The most important personnel of the week could almost have been overlooked given the Corona news: Our President, Professor Anke Kaysser-Pyzalla, was unanimously elected Chairman of the Board of the German Aerospace Center on Wednesday. So she is leaving the university at the end of September. We congratulate her from the bottom of our hearts. We cannot really imagine the future without her after almost three highly intensive years. For her, too, the farewell is coming, she confessed to the Braunschweiger Zeitung earlier than expected.

► People

Dr. Jessica Agarwal, will receive a Lichtenberg Professorship for “Astronomy and Exploration of Primitive Solar Bodies” at the Institute of Geophysics and Extraterrestrial Physics. The Volkswagen Foundation is co-financing it. Dr. Laura Steenpaß, takes over as head of the Department of Human and Animal Cell Cultures (MuTZ) at the Leibniz Institute DSMZ (German Collection of Microorganisms and Cell Cultures). The appointment was made by video conference. Also digitally, Dr. Julia Gerick, is today appointed professor for “School Pedagogy with a focus on school development research” at the Institute of Educational Science. The appointment will take effect on 01.04.2020.We congratulate and look forward to working with them.
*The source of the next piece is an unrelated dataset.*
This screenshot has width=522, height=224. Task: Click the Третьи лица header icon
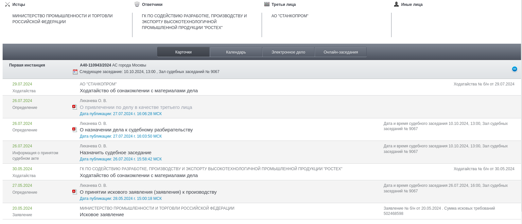point(267,5)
► Solidarity appeal of the AStA

The AStA published an appeal to the solidarity of the students yesterday. Background were some parties, which were still taking place around the campus this week. “We know that most of the TU students behave in an absolutely exemplary manner, but unfortunately there are also some sad counter examples”, it says. We are now waiting for information about virus-safe meetings. Surely we are at least as creative as the Italians who sing songs together with their neighbours on the balconies.

► Video message

At the same time as the Federal Chancellor, our President and the full-time Vice-President Dietmar Smyrek recorded a video message. “We must all maintain physical distance from each other,” is their message. “We wish with you that the physical distance between us will also decrease.And we sincerely ask you that no emotional distance arises from spatial distance, and that we continue to feel as one society, as a community at the TU Braunschweig. Please also make sure that we continue to have a positive influence on society.

► Our darling of the week

… with this in mind: students use our sandbox platform to find fellow students who can shop for older and particularly vulnerable people. We find this exemplary, also in the sense that other projects can certainly be created on the sandbox, in which TU members, students and employees alike, make themselves useful and take care of those who will have a particularly difficult time in the near future. We want to report about it regularly here and in the magazine.

► Not least

… back to the beginning: How are you? Do you feel well informed by us? Is anything missing? What is going well and should be praised? Check your e-mails and our online ticker daily. Write to us and let us stay in touch! From now on, we want to pay special attention to those who need our special support, to international colleagues* who are worried about their families at home, to students with special needs, to colleagues who cannot work online or, on the contrary, are particularly busy. And stay, your families and friends, healthy and in good spirits!